CRISPR type II-A subgroups exhibit phylogenetically distinct mechanisms for prespacer insertion

CRISPR-Cas is an adaptive immune system that protects prokaryotes against foreign nucleic acids. Prokaryotes gain immunity by acquiring short pieces of the invading nucleic acid termed prespacers and inserting them into their CRISPR array. In type II-A systems, Cas1 and Cas2 proteins insert prespacers always at the leader–repeat junction of the CRISPR array. Among type II-A CRISPR systems, three distinct groups (G1, G2, and G3) exist according to the extent of DNA sequence conservation at the 3′ end of the leader. However, the mechanisms by which these conserved motifs interact with their cognate Cas1 and Cas2 proteins remain unclear. Here, we performed in vitro integration assays, finding that for G1 and G2, the insertion site is recognized through defined mechanisms, at least in members examined to date, whereas G3 exhibits no sequence-specific insertion. G1 first recognized a 12-bp sequence at the leader–repeat junction and performed leader-side insertion before proceeding to spacer-side insertion. G2 recognized the full repeat sequence and could perform independent leader-side or spacer-side insertions, although the leader-side insertion was faster than spacer-side.
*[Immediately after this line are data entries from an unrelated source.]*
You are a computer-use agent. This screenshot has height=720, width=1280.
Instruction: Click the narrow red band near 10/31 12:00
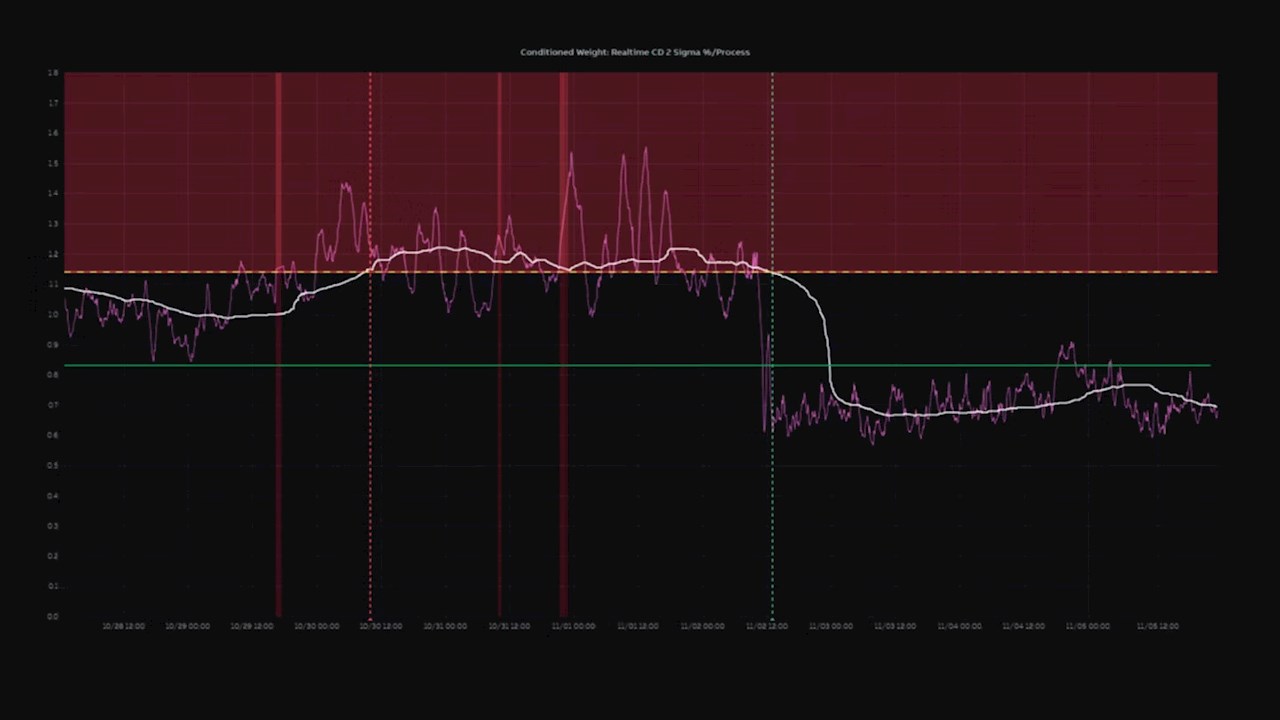pos(500,450)
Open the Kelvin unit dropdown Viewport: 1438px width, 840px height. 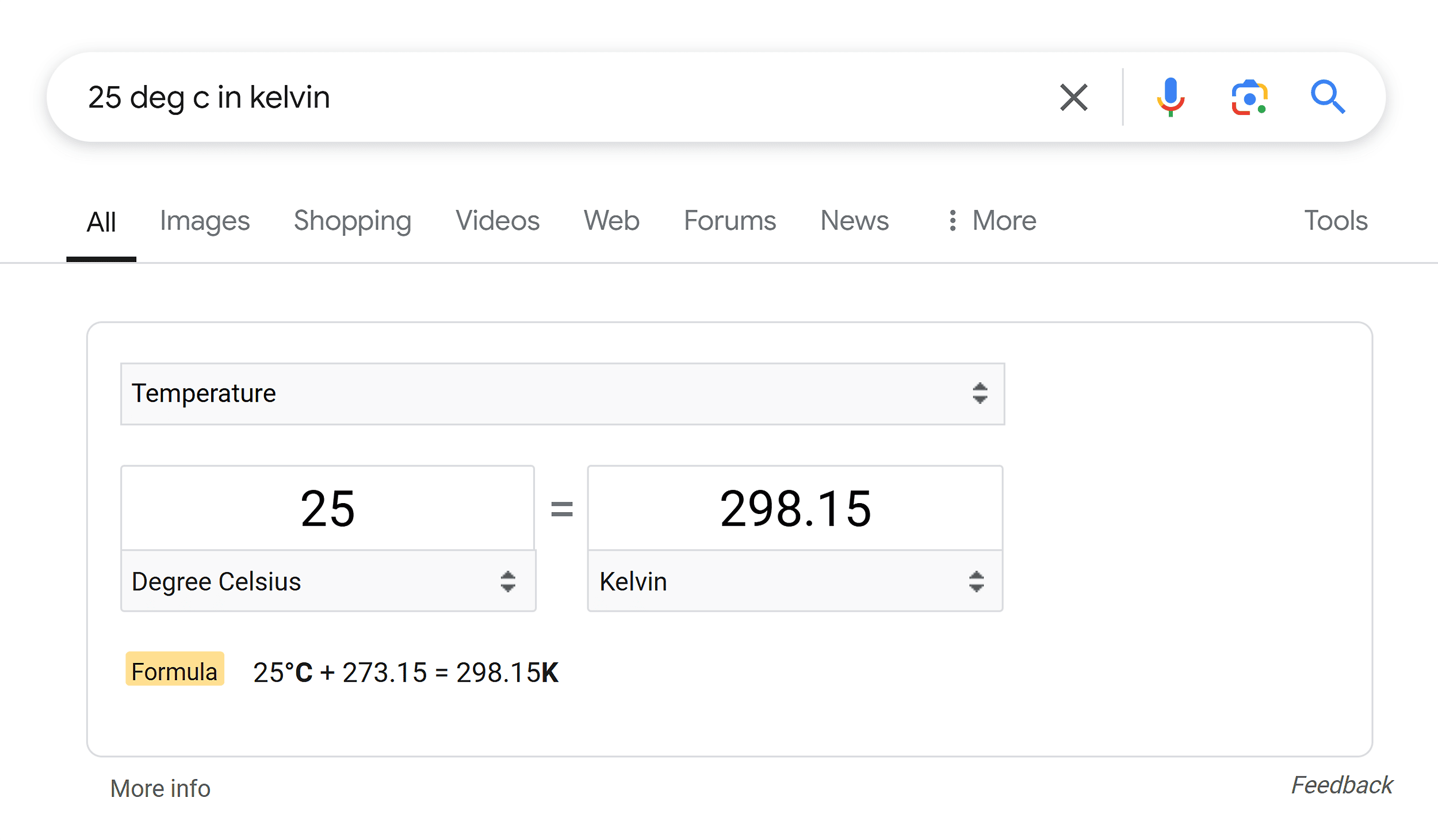point(793,581)
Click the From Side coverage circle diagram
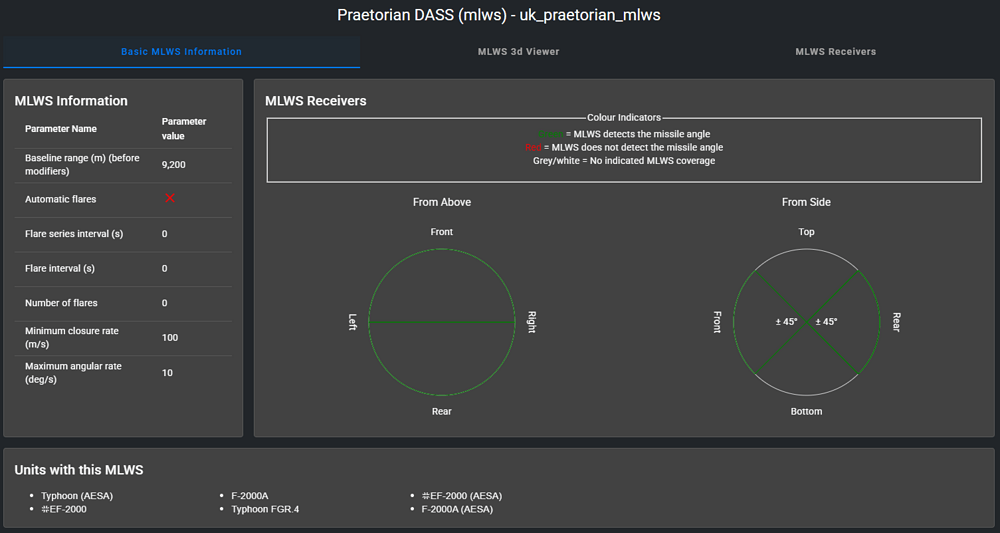 806,322
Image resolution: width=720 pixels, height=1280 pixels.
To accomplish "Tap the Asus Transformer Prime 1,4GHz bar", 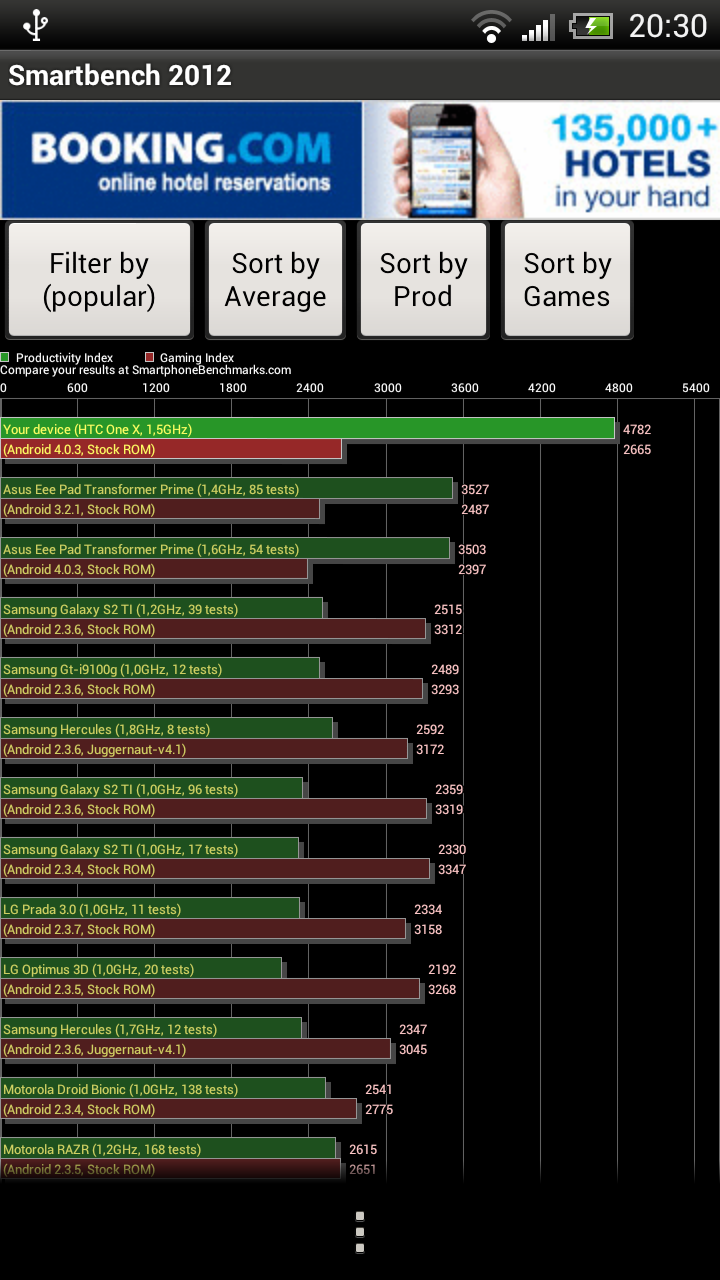I will coord(227,489).
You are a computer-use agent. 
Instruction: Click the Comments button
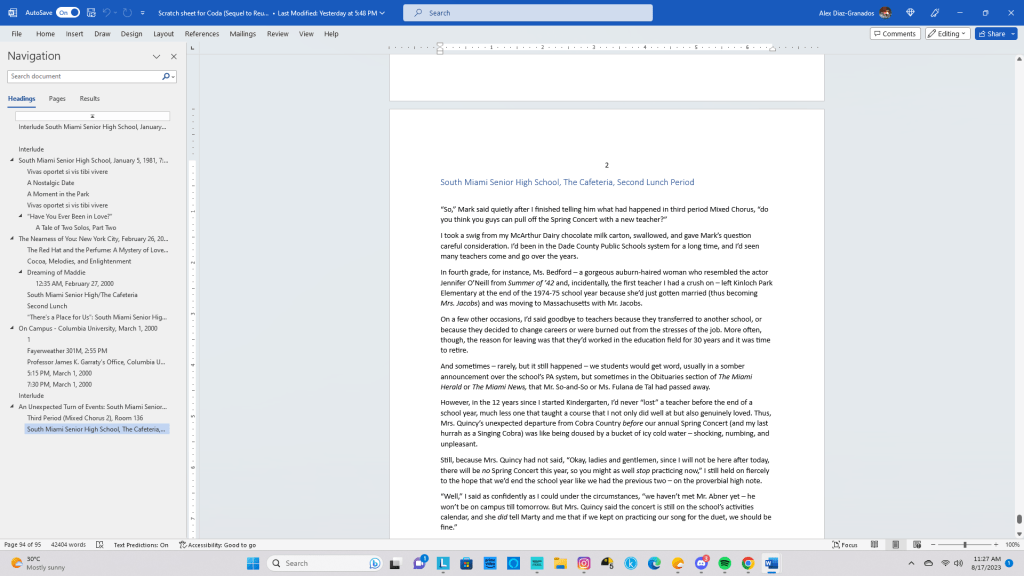894,34
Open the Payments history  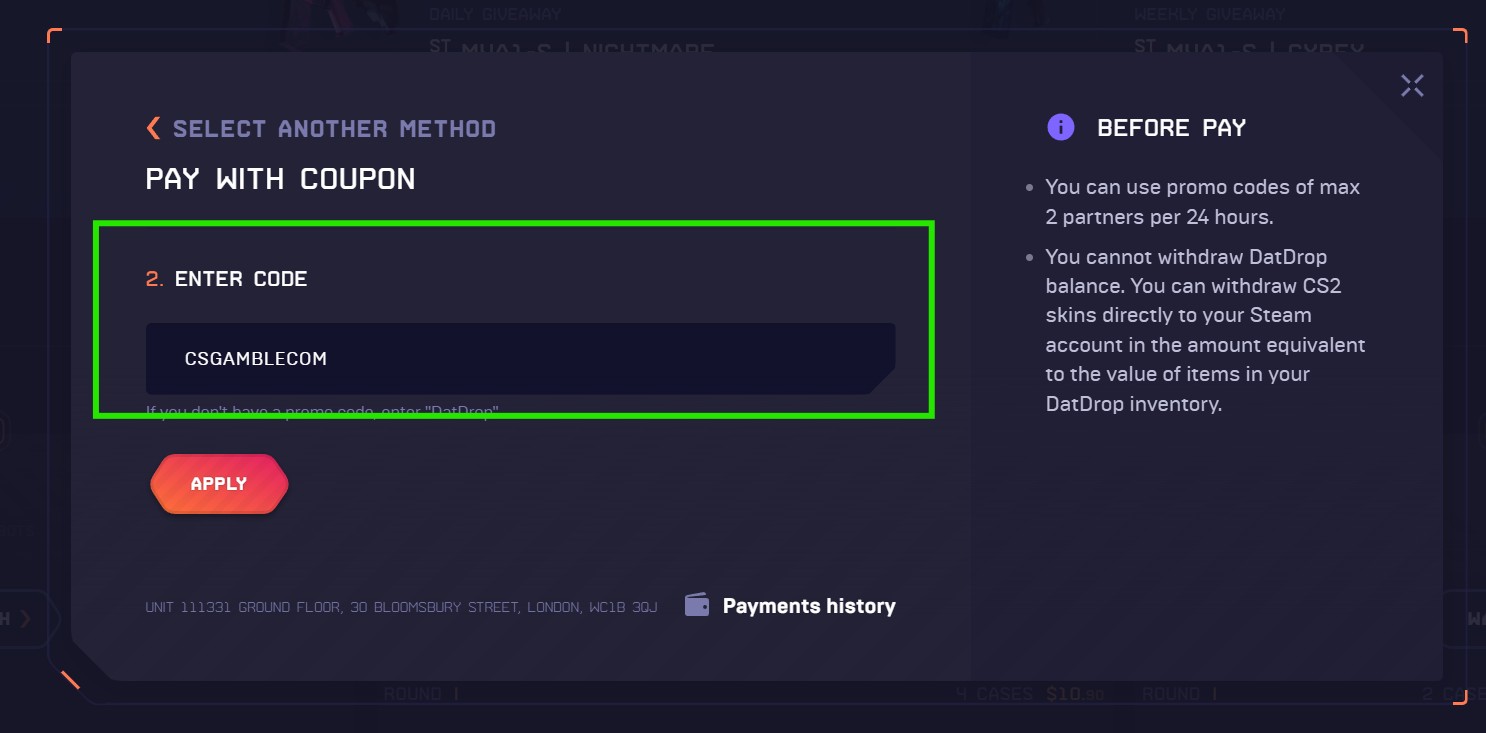point(807,605)

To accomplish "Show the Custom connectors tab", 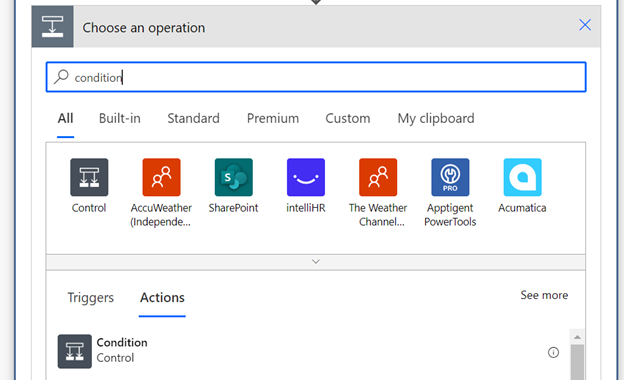I will click(x=348, y=118).
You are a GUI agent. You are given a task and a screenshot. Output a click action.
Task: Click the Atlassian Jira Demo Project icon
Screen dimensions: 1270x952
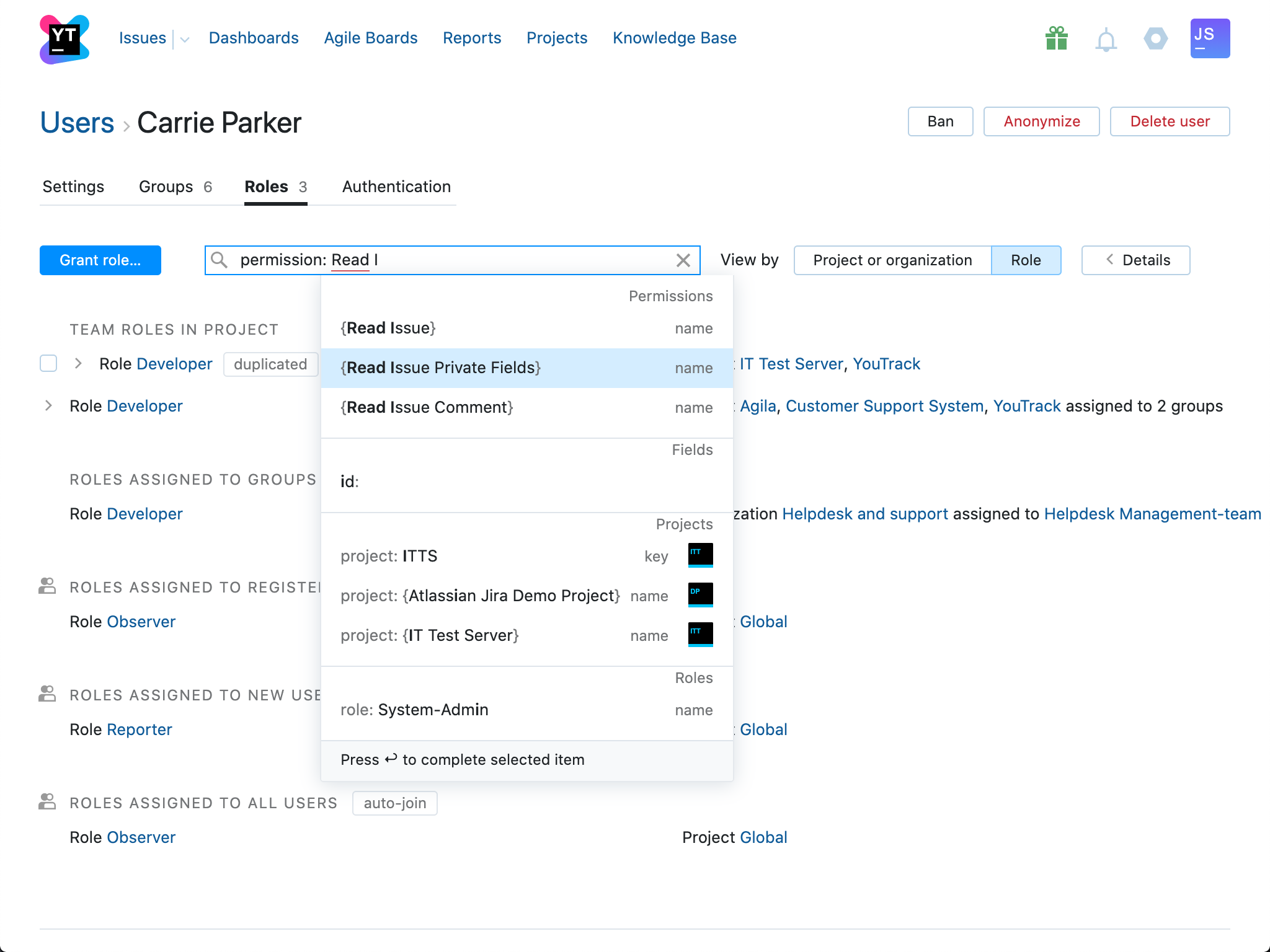(x=700, y=594)
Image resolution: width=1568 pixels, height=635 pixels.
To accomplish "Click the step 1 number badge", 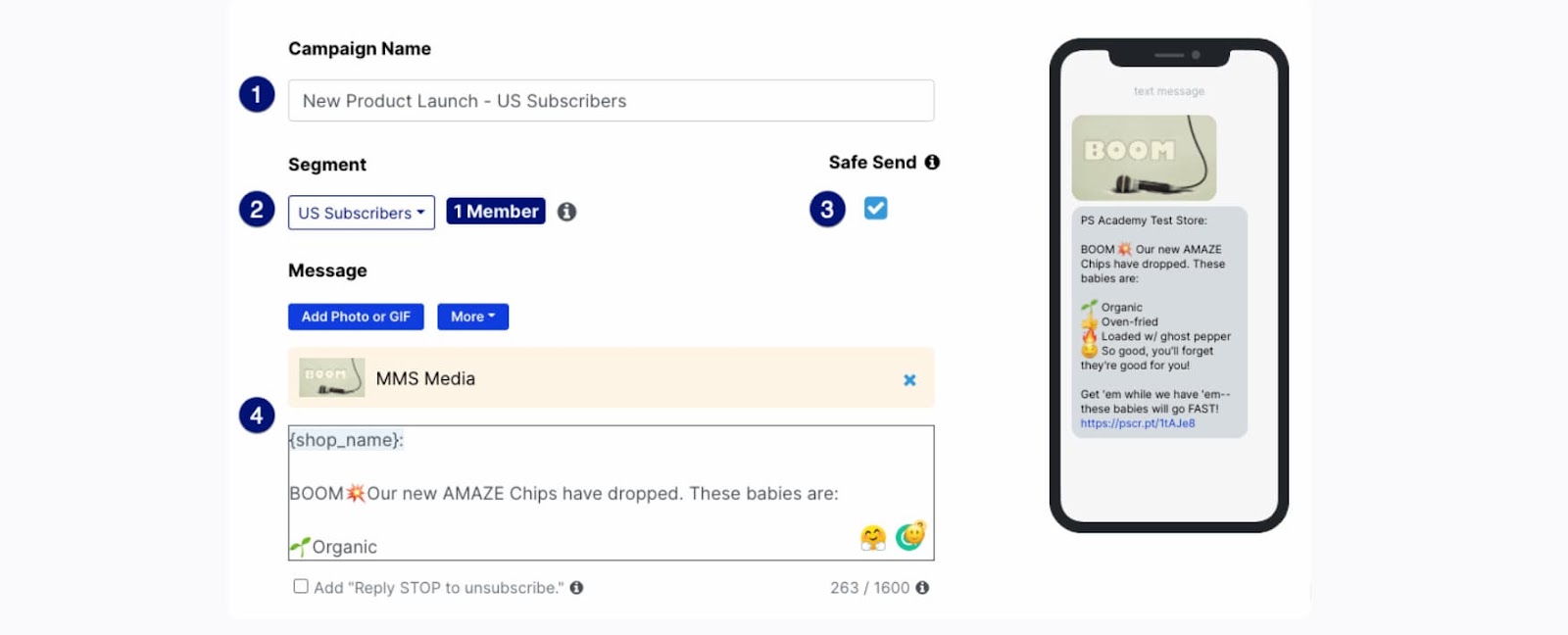I will 257,94.
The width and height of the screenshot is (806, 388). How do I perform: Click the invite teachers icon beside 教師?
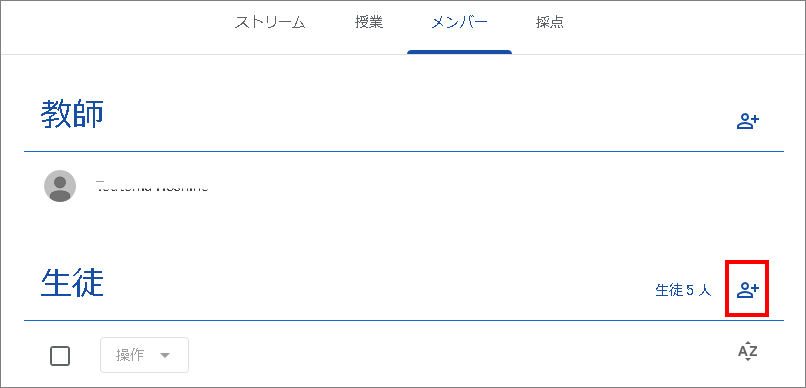(748, 122)
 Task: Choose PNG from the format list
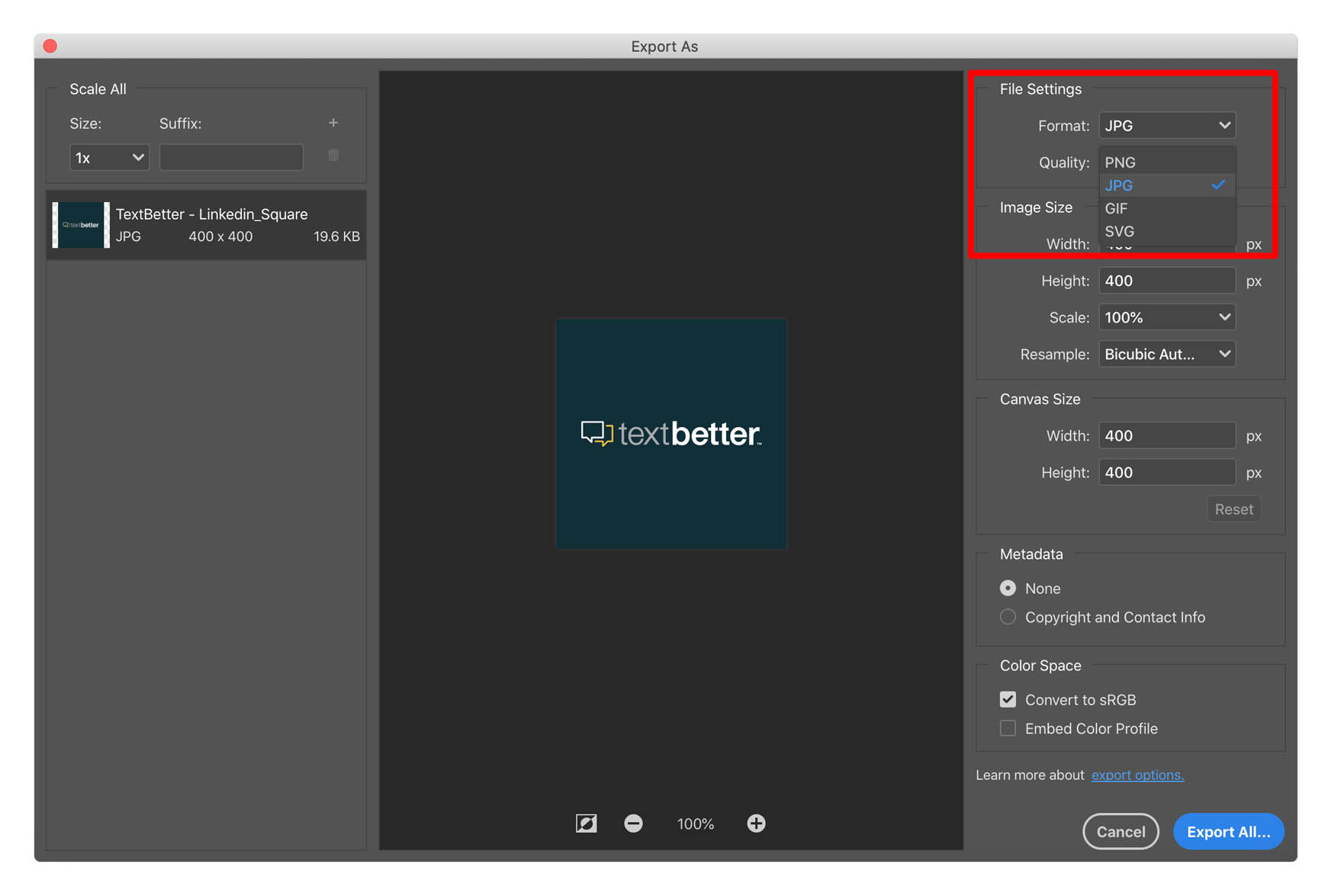(1120, 162)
The prespacer morphology requirements for Cas1–Cas2 varied, with G1 stringently requiring a 5-nucleotide 3′ overhang and G2 being able to insert many forms of prespacers with variable efficiencies. These results highlight the intricacy of protein–DNA sequence interactions within the seemingly similar type II-A integration complexes and provide mechanistic insights into prespacer insertion. These interactions can be fine-tuned to expand the Cas1–Cas2 toolset for inserting small DNAs into diverse DNA targets.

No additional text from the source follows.